Women with a Cause 2024: Paula Schoen


CAUSE: Friends of the Animals Baton Rouge


When Paula Schoen began volunteering weekly with the East Baton Rouge Parish animal shelter, she immediately recognized the demand for volunteers and a better way to connect shelter dogs with local families. While volunteering, she noticed there were few other volunteers working directly with the animals and visitors were few and far between, which meant dogs often had much longer shelter stays. Pushed by a desire to help these animals find loving homes, she knew she had to do something.

No stranger to nonprofit work having spent more than a decade of her career as a speech and language reading specialist with the Baton Rouge Speech and Hearing Foundation, Schoen was uniquely equipped to take on the task. Now, for more than 13 years, she has helped more than 7,500 animals from Baton Rouge area shelters find forever homes through Friends of the Animals Baton Rouge (FOTABR). The nonprofit is dedicated to rescuing, re-homing and saving dogs, with a network of some eight shelters across the Capital Region, including Companion Animal Alliance (CAA).
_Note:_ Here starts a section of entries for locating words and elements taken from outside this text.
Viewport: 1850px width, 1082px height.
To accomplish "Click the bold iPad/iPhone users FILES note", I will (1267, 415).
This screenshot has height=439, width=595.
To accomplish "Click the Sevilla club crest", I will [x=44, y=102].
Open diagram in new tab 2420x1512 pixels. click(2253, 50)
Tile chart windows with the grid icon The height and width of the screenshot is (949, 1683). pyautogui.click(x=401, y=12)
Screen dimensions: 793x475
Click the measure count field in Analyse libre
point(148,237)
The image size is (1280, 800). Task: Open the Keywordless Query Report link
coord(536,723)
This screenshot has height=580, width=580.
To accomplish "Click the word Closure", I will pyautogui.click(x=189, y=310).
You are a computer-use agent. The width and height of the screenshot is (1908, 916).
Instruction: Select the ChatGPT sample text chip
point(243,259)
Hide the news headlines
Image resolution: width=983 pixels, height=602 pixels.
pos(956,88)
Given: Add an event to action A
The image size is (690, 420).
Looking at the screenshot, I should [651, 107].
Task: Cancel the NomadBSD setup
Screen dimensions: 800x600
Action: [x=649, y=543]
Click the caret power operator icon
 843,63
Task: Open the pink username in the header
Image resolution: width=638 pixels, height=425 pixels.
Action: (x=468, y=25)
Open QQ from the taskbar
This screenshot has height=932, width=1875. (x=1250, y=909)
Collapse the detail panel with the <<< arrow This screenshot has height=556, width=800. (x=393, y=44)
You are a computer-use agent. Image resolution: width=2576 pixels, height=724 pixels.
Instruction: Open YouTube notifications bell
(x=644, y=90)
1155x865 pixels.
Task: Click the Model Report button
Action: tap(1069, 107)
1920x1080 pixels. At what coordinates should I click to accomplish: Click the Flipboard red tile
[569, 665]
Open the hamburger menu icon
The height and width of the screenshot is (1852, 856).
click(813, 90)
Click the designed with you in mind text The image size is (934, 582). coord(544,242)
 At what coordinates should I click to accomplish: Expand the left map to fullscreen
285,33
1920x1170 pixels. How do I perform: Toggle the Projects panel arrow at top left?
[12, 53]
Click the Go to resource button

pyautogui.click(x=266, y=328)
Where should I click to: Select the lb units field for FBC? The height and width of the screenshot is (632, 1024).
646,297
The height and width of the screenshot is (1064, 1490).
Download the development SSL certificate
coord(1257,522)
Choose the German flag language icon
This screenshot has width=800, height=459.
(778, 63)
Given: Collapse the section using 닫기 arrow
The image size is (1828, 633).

In 2013, after years of spending every weekend shuttling dogs to Orvis for adoption events, FOTABR opened the doors of its Adoption House on Highland Road thanks to a grant by the Pennington Family Foundation. Dogs are only kept at the Adoption House during the day, then go home to be with their foster families for the evenings. Schoen describes it as a doggy daycare, but with dogs of all ages and sizes available for adoption.

An extensive network of fosters and volunteers make the operation possible since all dogs go home at night—a key part of Schoen’s mission. She points to FOTABR’s active board, dedicated employees and the volunteers and fosters for the impact and longevity of the organization.

“The community has been wonderful to us,” she says. “It is definitely a community effort, and we couldn’t do it without our supporters.”

As Schoen looks to the future, her goal is the same as it was when she started the organization: rescue, re-home and save more dogs in the Baton Rouge area.

“I’m seeing people come back for their second or third dog with us, and that makes me feel really good,” she says. “Animals were always a part of my family, and that’s what we want when people adopt. We want the dogs to become part of the family.”